Schmalensee has kinder words for Warren’s proposal to bar tech companies from selling in their own marketplaces, saying the current system could give Amazon a built-in advantage over competing sellers.


“It’s not nutty,” Schmalensee said, but added that the idea needed further study.

Michael Strain, an economist at the American Enterprise Institute, a conservative think tank, is much more dismissive. “I don’t see any evidence that these companies are such a threat to competition that they should be broken up by federal regulators,” Strain said.

Even though Amazon controls half of the online retail market in the United States, online purchases make up just 10 percent of US retail spending. For all its might, Amazon is dwarfed by Walmart, which is investing billions of dollars to catch up with Amazon in online retailing.

And while Facebook and Google clearly dominate in search, social networking, and online advertising, that may not be enough for an antitrust case. In recent decades, US antitrust law has treated a company’s sheer size as unimportant; what matters is whether the business practices harm consumers. For example, AT&T’ made telephone calls needlessly expensive and prevented the introduction of innovative new technologies, such as voice mail.

By contrast, Facebook and Google often introduce innovative products and services. Perhaps most important for antitrust purposes, they give away most of their services to the public, while relying on advertising revenue for their profits. If “no harm, no foul” to the consumer is the antitrust standard, the government would find it hard to make cases against Facebook and Google.


Much of the hostility aimed at Google and Facebook relates to concerns over how they use or perhaps abuse vast amounts of sensitive personal data collected from their billions of customers worldwide. If Facebook sells off Instagram and WhatsApp, the corporate mothership would still have a trove of sensitive information it could use in almost any way it chooses, with no outside oversight.

“I do not see how breaking the companies up through antitrust action addresses any of these issues,” Strain said.
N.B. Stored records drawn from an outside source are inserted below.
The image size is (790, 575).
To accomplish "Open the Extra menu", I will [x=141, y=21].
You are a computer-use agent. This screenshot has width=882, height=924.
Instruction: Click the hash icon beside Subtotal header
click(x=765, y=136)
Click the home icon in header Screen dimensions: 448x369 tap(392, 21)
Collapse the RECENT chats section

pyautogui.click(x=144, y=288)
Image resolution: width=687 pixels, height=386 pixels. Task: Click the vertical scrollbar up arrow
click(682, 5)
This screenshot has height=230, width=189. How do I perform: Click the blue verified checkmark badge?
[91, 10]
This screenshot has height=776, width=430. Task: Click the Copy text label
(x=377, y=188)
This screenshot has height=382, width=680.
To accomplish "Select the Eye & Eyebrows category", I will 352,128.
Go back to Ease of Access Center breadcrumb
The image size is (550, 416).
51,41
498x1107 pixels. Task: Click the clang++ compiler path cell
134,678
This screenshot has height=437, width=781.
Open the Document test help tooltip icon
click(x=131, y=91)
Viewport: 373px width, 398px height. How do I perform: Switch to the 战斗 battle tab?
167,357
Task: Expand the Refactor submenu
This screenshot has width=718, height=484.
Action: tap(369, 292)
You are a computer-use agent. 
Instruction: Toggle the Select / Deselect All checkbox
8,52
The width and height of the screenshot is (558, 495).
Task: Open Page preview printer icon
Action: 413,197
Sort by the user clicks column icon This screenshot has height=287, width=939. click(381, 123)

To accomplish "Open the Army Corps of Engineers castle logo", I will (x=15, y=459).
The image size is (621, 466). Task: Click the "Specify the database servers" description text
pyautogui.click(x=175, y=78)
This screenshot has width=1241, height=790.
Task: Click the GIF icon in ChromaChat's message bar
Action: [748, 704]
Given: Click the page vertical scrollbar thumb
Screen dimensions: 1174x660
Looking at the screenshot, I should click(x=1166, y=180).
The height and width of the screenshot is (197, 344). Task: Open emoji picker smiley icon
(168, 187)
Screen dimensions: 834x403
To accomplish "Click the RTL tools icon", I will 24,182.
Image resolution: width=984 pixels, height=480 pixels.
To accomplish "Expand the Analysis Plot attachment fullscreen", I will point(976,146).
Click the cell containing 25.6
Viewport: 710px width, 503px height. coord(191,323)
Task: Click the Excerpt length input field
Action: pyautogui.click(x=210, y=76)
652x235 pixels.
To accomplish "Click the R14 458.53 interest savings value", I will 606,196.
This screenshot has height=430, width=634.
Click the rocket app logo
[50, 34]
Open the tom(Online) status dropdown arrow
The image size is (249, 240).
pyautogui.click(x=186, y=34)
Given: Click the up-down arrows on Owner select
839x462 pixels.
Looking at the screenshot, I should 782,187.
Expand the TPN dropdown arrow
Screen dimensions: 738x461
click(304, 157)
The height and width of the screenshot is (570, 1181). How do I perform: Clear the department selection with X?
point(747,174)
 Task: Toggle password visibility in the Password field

Regulators in Europe have made privacy a major line of attack against Big Tech, adopting a series of increasingly stringent restrictions on what Facebook and other Internet companies can do with sensitive personal data. Warren’s colleagues, including Senator Amy Klobuchar of Minnesota — one of Warren’s rivals for the 2020 Democratic presidential nomination — have introduced a US version of the privacy rule in the Senate.